The problems that arise
Our Children’s Act does not provide an applicant in this position with parental responsibilities and rights automatically. Such parental responsibilities and rights are, however, granted automatically to the mother who is biologically linked to the child as well as to a father who was married (or even unmarried) to the mother at the time if he is biologically linked to the child. If the biological mother and father were in a permanent life partnership at the time of the birth of their child, the father will automatically acquire parental rights and duties in respect of his child. In a scenario of a same sex partnership however, one does not acquire such rights automatically even though the parties was in a permanent life partnership at the time of the birth of the minor child.
Essentially, where the other partner is not biologically linked to her minor child, she must utilise the provisions of ss 23 and 24 of the Children’s Act in order to obtain full parental responsibilities and rights despite the parties’ agreement in this regard or their relationship at the time.
In terms of s 18(2) of the Children’s Act the parental responsibilities and rights that a person may have in respect of a child, include the responsibilities and the rights:
- to care for the child;
- to maintain contact with the child;
- to act as guardian of the child; and
- to contribute to the maintenance of the child.
There is very little reported case law in respect of ss 23 and 24 of the Children’s Act. The only reported cases in which reference has been made to these sections are Ex parte Sibisi 2011 (1) SA 192 (KZP) and FS v JJ and Another 2011 (3) SA 126 (SCA).
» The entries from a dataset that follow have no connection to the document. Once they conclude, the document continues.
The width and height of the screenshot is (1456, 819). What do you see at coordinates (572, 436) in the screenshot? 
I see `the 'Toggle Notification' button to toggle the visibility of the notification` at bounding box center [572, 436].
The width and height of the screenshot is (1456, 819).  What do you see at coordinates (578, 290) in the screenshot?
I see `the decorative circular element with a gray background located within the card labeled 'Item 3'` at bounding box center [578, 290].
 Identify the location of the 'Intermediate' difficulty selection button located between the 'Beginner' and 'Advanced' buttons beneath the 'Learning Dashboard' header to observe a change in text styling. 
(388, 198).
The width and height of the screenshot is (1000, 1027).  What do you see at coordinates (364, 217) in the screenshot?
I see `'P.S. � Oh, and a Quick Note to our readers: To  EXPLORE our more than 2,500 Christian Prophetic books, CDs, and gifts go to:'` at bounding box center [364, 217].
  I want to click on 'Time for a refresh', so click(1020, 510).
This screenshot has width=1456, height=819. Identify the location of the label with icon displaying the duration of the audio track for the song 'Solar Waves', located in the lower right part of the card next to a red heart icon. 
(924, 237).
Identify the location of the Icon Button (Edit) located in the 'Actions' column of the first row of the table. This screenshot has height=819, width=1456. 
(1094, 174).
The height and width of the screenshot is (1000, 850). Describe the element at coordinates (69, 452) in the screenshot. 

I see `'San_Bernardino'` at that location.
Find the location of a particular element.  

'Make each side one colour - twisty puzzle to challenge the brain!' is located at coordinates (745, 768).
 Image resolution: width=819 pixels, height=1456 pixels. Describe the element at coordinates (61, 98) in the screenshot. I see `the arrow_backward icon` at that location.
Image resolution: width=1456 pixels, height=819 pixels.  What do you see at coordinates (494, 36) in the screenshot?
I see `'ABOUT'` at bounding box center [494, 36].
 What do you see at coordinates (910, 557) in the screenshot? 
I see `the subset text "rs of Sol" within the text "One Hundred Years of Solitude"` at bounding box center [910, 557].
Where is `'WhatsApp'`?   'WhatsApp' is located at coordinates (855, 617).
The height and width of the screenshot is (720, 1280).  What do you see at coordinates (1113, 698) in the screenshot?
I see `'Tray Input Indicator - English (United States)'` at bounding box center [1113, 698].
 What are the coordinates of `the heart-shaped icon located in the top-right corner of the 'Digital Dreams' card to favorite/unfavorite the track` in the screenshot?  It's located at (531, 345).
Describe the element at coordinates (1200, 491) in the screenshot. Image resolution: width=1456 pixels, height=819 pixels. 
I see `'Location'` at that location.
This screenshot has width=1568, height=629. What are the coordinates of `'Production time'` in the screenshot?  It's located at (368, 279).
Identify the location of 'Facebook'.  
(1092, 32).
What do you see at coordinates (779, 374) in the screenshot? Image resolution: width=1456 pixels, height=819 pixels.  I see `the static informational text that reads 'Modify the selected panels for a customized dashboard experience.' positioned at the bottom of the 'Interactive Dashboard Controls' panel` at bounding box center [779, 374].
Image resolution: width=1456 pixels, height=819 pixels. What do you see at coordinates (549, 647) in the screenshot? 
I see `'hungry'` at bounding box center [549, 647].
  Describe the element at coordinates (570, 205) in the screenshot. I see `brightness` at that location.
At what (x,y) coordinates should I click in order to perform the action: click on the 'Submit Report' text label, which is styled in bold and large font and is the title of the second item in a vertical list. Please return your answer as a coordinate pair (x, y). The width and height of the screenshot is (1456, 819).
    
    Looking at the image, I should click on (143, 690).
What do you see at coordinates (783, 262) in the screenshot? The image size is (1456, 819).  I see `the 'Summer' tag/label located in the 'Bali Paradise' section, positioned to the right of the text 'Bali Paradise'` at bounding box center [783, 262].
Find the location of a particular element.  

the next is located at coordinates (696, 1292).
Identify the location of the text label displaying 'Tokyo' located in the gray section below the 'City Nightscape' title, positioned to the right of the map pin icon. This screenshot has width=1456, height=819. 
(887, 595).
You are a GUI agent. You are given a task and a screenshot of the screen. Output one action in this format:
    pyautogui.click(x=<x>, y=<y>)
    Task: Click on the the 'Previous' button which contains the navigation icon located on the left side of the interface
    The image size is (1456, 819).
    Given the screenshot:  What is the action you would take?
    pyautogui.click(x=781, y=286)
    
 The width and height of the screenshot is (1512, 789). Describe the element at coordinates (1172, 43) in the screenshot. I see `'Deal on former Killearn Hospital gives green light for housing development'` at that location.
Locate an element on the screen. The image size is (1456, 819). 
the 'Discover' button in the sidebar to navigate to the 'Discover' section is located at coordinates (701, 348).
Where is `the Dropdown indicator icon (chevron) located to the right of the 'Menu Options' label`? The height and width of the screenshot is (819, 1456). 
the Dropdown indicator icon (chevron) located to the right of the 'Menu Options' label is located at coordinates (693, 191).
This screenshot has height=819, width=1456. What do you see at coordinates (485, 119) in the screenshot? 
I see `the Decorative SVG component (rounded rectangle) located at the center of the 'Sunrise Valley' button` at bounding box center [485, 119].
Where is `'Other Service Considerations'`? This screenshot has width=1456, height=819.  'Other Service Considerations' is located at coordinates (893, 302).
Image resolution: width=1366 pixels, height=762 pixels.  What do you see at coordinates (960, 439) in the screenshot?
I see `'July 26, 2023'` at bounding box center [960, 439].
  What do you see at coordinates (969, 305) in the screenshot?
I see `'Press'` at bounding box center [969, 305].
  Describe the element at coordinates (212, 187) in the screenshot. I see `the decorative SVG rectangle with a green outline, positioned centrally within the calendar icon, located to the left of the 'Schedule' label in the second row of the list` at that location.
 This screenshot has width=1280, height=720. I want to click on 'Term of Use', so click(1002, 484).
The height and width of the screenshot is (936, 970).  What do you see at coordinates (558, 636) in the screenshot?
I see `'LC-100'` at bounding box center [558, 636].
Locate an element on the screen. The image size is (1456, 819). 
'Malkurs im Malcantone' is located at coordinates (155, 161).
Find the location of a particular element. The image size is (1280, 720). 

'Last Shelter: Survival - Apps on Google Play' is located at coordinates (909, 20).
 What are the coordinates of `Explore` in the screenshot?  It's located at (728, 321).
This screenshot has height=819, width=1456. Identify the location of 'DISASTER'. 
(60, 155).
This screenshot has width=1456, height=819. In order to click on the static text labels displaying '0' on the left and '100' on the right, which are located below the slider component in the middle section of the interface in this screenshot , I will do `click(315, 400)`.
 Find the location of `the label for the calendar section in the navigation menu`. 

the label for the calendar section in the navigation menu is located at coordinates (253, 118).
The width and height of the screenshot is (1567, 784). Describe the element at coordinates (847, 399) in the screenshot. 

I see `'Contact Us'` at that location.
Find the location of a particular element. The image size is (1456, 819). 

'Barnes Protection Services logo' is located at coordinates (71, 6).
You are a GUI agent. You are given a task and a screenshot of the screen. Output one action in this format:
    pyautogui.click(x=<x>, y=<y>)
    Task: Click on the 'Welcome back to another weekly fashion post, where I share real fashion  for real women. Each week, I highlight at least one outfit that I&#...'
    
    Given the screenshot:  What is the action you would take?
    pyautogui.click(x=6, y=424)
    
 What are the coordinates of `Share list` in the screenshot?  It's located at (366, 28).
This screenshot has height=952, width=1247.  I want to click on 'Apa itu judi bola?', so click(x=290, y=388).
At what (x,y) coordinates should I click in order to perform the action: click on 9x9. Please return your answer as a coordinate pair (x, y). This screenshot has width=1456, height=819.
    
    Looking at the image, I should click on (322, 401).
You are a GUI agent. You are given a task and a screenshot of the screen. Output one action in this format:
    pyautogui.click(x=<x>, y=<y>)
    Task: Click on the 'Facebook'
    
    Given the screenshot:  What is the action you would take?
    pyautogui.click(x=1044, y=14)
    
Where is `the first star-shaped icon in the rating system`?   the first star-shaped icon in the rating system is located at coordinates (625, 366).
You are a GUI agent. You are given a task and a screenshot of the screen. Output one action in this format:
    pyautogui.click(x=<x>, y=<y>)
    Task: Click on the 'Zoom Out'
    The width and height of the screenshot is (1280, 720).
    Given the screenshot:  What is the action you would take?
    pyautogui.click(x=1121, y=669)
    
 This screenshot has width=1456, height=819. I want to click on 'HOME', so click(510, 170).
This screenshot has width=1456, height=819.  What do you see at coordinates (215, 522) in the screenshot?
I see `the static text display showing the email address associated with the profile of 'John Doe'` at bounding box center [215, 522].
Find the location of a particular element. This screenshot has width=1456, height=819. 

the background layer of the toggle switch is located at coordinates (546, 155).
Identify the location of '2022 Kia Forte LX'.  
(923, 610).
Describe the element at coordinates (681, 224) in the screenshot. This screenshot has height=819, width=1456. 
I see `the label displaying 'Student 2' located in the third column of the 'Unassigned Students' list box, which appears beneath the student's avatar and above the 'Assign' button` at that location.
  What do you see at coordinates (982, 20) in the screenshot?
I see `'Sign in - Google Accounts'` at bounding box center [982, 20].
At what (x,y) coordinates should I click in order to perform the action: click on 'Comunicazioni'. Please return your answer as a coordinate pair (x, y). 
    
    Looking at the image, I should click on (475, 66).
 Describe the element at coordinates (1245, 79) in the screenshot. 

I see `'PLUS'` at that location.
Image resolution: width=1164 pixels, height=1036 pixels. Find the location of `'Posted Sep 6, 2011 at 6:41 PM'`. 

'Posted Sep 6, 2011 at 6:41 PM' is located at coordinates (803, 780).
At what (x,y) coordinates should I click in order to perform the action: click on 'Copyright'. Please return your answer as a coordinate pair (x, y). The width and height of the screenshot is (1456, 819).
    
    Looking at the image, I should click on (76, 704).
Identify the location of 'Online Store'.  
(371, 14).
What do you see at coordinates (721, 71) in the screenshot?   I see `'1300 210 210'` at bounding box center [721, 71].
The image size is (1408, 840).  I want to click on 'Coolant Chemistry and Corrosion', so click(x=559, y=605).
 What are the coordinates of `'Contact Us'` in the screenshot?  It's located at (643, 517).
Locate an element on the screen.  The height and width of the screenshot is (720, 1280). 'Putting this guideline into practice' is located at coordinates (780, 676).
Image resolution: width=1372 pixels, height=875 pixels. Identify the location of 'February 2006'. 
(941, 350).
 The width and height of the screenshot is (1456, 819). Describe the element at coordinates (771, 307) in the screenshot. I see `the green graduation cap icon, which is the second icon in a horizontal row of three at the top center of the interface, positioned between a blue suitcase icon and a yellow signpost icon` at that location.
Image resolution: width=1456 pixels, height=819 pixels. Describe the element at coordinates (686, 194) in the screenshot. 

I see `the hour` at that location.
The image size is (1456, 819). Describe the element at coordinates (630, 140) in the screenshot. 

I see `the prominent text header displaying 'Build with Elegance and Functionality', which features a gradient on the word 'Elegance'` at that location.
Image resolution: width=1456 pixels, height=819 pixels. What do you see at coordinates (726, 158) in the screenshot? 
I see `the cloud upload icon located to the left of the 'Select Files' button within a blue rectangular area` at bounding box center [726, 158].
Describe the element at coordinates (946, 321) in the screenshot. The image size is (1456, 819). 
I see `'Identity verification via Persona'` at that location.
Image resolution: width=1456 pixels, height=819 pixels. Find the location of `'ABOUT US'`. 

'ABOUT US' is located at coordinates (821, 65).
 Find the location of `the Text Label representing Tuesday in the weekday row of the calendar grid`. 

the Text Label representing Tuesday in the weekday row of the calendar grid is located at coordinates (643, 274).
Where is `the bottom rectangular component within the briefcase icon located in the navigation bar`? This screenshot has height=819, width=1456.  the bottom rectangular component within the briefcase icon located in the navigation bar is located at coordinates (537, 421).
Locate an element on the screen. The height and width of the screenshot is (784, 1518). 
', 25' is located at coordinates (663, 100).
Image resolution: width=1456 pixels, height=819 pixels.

None of these cases dealt with the following questions:
- When can a second mother/father in a same sex relationship, who is not biologically linked to a minor child, acquire parental responsibilities and rights and can such rights, include both care and contact?
- Can such a second mother/father acquire full parental responsibilities and rights or are her/his rights limited to that of contact or care?
- It is submitted that the test set out in Drummond v Drummond 1979 (1) SA 161 (A) regarding when it can be said that a person is living with another as man and wife on a permanent basis is appropriate to define whether or not the applicant and the respondent were in a permanent relationship. Trengove AJA stated that it denotes ‘the basic components of a marital relationship except for the formality of marriage’ and that ‘the main components of a modus vivendi akin to that of husband and wife are, firstly, living under the same roof, secondly, establishing, maintaining and contributing to a joint household, and thirdly maintaining an intimate relationship … in which sexual intercourse, in the case of parties of moderate age, would usually, but not necessarily always, be an essential concomitant. And, in that context, the phrase “on a permanent basis” connotes, in my view, a continuing relationship, one that is intended by the parties to continue indefinitely without change.’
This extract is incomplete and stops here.